J.R.: The dance sequences at the end of the film are pretty impressive. I know that you guys re-shot the last dance sequence mainly that last scenes of the dance sequences [at the end of the film]. I just wondered what it was like working on those dance scenes with SYTYCD's Tre Armstrong and pop singer Shawn Desmond. Are you still in touch with any of the other cast members?
I.R.: Yeah. We'll all very much in touch with each other and trade news. And it's great to see everybody doing so well. Other than Shawn, the cast was pretty much completely unknown. Rutina Wesley, our lead, guess it was her first acting job, and Tre had done choreography and bits of dancing, but this was her first significant acting job. So, you know, it's great to see that the film has been kind of a launching pad for everybody.

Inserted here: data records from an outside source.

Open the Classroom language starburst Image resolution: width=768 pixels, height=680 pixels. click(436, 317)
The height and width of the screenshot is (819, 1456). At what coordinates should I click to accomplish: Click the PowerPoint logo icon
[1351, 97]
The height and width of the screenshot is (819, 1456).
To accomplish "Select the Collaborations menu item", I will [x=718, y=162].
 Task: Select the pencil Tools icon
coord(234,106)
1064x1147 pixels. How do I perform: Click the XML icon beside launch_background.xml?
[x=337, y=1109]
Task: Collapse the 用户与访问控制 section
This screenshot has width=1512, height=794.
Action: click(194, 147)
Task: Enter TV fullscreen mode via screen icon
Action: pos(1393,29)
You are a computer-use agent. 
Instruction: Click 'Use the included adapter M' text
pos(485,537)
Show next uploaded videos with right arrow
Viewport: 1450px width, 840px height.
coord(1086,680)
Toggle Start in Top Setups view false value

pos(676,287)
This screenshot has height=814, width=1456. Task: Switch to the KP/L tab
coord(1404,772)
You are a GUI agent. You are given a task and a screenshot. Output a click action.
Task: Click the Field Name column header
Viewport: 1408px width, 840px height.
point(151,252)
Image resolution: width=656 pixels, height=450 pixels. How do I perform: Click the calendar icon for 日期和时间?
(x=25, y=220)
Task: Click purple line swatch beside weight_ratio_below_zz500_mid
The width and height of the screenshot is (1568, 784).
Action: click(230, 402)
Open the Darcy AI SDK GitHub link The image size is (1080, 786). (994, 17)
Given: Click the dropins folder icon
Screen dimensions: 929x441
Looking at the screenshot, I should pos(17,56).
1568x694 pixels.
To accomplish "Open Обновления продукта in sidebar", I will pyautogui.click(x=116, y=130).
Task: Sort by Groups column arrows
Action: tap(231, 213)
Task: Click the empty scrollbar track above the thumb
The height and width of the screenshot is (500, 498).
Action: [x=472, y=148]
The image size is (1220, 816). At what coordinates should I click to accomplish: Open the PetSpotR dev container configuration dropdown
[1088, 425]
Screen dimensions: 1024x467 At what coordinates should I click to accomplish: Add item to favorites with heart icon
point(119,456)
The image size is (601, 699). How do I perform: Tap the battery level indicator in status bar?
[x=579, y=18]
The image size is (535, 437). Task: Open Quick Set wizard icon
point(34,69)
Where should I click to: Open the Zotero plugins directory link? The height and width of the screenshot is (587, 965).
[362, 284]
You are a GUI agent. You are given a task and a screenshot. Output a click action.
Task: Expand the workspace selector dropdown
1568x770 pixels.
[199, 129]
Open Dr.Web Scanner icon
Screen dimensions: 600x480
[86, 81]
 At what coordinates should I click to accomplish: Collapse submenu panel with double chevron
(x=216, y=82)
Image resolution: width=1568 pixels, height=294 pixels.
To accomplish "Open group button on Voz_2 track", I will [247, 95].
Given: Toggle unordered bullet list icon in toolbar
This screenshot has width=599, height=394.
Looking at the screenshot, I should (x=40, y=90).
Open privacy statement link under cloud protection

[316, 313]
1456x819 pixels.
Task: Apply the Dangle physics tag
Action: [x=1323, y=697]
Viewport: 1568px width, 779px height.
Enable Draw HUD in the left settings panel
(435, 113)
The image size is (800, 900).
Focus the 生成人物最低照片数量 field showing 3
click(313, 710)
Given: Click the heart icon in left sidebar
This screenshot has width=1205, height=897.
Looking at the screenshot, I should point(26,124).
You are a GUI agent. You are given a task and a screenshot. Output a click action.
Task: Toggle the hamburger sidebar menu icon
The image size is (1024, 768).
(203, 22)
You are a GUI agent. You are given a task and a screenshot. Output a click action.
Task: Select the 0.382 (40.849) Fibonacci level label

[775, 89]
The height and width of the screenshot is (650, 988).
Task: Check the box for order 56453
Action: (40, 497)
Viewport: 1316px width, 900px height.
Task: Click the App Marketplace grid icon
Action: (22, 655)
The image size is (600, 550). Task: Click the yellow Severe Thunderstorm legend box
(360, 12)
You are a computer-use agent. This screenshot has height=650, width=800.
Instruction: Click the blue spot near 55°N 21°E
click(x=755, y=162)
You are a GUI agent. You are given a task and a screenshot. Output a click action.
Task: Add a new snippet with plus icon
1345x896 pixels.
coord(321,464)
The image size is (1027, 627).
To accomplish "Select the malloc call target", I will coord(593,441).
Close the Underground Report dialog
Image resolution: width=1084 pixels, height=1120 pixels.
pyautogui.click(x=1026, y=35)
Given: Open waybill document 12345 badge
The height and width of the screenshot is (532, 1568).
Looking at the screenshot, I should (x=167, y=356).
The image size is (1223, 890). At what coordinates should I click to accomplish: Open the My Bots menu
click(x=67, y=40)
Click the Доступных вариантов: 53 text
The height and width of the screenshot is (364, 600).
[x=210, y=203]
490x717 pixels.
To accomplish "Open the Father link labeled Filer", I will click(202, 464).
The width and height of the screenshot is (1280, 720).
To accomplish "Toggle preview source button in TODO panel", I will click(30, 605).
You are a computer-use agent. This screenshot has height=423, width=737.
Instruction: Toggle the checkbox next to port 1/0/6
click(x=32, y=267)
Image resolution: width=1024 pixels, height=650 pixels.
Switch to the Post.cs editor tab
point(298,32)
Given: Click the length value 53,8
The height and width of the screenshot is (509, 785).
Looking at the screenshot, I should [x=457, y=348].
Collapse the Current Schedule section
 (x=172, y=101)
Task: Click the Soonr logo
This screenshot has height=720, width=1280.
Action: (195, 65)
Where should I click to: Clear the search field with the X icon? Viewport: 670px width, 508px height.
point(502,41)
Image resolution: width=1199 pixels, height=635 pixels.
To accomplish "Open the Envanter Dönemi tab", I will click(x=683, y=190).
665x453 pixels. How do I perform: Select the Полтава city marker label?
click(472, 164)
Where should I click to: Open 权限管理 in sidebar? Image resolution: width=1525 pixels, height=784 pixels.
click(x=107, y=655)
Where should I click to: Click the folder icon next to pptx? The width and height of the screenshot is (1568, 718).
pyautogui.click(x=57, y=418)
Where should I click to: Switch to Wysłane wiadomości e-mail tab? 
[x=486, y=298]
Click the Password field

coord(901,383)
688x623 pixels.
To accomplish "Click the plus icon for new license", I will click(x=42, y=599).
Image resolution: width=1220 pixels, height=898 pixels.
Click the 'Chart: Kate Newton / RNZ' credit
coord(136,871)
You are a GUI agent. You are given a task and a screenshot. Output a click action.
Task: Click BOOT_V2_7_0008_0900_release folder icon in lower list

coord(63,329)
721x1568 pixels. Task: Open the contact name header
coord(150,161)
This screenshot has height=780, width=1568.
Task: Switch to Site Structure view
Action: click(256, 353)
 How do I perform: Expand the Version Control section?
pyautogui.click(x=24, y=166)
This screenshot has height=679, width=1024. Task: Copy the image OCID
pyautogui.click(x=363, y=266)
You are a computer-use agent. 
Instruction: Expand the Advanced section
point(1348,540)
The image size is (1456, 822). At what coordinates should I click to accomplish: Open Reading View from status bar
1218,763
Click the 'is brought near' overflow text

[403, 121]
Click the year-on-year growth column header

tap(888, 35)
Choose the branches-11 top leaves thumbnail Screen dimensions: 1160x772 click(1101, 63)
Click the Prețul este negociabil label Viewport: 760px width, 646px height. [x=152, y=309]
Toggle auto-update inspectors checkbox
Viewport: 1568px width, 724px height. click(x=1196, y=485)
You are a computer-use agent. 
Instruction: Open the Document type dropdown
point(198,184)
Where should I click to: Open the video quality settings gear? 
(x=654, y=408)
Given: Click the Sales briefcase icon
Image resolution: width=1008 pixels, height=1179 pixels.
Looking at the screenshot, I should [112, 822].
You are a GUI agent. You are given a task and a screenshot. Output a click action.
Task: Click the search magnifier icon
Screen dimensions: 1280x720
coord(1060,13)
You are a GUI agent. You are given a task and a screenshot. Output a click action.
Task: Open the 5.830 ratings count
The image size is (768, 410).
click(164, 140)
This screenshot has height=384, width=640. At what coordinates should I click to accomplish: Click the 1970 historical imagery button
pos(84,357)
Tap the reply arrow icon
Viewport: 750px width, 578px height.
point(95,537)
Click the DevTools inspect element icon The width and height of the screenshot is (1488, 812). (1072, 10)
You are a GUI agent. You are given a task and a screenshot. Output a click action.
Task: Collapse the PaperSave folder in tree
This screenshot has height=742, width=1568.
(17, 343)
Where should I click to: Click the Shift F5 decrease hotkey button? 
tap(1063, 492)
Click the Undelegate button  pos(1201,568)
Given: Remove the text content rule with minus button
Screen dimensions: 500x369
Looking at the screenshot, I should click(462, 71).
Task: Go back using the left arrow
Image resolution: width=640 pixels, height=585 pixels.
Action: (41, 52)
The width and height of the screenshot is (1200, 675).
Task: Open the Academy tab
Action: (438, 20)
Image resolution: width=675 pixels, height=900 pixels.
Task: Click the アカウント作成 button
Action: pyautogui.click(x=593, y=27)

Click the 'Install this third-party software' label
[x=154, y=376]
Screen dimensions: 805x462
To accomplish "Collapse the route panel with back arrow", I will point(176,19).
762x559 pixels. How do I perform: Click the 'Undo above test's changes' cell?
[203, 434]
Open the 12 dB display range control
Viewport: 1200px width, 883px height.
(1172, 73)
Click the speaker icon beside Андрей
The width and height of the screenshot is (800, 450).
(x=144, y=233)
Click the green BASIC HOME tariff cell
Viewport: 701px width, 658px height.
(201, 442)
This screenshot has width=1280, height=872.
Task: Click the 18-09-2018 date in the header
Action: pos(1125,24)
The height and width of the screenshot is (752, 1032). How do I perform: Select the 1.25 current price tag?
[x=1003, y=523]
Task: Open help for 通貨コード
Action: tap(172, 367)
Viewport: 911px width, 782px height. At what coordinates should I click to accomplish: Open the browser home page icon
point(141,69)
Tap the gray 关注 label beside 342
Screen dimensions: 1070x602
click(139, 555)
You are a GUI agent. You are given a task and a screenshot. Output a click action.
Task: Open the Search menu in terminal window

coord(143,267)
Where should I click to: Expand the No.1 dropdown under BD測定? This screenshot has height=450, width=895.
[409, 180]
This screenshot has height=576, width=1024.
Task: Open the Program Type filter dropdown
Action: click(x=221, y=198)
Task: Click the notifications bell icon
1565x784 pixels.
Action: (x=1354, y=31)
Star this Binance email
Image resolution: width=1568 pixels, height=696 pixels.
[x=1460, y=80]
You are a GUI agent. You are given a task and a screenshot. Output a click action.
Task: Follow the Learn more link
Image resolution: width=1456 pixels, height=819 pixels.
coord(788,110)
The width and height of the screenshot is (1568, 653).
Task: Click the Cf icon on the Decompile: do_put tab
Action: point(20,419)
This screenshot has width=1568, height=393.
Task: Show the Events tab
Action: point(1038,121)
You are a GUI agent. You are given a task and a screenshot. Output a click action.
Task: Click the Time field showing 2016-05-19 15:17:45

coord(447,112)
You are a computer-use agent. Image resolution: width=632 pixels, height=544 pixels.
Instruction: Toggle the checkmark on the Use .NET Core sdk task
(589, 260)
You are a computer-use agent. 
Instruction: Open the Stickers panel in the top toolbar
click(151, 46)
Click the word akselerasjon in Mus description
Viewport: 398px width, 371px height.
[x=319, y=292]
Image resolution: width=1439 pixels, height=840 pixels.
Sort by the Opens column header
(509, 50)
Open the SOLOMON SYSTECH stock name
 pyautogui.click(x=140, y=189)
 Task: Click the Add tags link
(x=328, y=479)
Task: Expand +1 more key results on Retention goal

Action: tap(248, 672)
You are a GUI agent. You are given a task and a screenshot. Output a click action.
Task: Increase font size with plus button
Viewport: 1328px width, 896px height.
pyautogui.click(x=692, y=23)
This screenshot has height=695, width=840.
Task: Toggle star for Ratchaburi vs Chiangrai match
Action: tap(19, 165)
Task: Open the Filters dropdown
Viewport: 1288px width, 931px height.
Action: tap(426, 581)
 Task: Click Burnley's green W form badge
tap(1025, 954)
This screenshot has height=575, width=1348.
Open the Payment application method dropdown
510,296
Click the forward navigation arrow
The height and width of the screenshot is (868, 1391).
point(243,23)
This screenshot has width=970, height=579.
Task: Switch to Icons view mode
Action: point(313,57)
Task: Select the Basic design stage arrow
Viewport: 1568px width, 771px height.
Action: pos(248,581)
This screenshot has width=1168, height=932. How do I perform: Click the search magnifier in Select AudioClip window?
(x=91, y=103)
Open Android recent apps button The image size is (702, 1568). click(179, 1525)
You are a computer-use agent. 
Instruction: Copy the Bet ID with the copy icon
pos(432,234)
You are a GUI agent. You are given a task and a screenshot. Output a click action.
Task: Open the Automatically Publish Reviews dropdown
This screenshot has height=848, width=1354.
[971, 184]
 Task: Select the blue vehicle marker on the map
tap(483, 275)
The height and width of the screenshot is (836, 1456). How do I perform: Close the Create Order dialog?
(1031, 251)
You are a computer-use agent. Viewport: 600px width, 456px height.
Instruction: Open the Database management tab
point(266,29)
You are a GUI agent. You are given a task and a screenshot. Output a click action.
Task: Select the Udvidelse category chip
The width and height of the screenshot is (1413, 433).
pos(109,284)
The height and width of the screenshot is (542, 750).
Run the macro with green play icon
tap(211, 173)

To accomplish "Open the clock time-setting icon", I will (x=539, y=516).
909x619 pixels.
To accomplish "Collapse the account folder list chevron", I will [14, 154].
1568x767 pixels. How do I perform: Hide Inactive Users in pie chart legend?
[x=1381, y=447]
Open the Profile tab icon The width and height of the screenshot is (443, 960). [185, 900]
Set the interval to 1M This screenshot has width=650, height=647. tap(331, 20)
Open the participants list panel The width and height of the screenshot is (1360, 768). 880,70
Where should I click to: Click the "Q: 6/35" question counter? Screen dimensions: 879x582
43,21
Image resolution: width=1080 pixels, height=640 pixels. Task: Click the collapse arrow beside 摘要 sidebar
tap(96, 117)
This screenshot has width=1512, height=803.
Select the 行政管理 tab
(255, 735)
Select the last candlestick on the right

Shooting that final scene was a lot of fun. Initially, as I mentioned, we were incredibly low-budget, and I never had more than two or three hours to shoot any one dance scene. Whereas, you know, on a big Hollywood movie you'd get, like, a week. So, you know, the finale, which you so need in a dance movie to be kind of bigger
and grander and more emotional as well as more acrobatic and flashy than all the numbers that cam before, wasn't really earning its punch. And when the film got bought by Paramount, we had a chance to re-dress that, and really make it much bigger and a way to punctuate the movie. And it was great because we were properly
resourced, we had a bigger crew and extras so we could really kind of get a taste of what it would have been like if we'd worked that that all the way thorough. It was a lot of fun.
J.R.: Do you have any helpful advice for aspiring Jane-Finch filmmakers, or first generation filmmakers?
I.R.: Well, you know, I think, my big advice would be to just keep writing, get a hold of digital video cameras. Make stuff. Keep trying things out. You know, go to movies, even movie that aren’t necessarily your taste, or something that you'd go to normally. Use the Toronto Film Festival [TIFF] to really kind of learn about the range and distinctiveness in filmmaking from around the world. And try and find your voice thorough all that exploration. You know, I think in the end, the filmmakers that end up doing well are the ogles that have a distinctive voice and have the kind of confidence and ability to kind of push that through. Because there's a lot of people out there who want to be filmmakers. You need to stand out and I think the way to stand out is to be the most yourself you can be; but, that requires confidence.
J.R.: What do you think of Jane-Finch.com?
I.R.: Well, you know, I wasn't that familiar with it before, and I've been checking it out since we met, and I'm really impressed. It feels like a really professional operation, and I think it’s a great opportunity for residents to kind of make their mark by getting involved with it. I was just really really impressed by it. I haven't seen such a strong and entertaining and informational community Web site like this before. So, congratulations!
J.R.: Well, thank you. Well, everyone there at Web site wants to thank you for taking the time out to chat with us. So, thanks.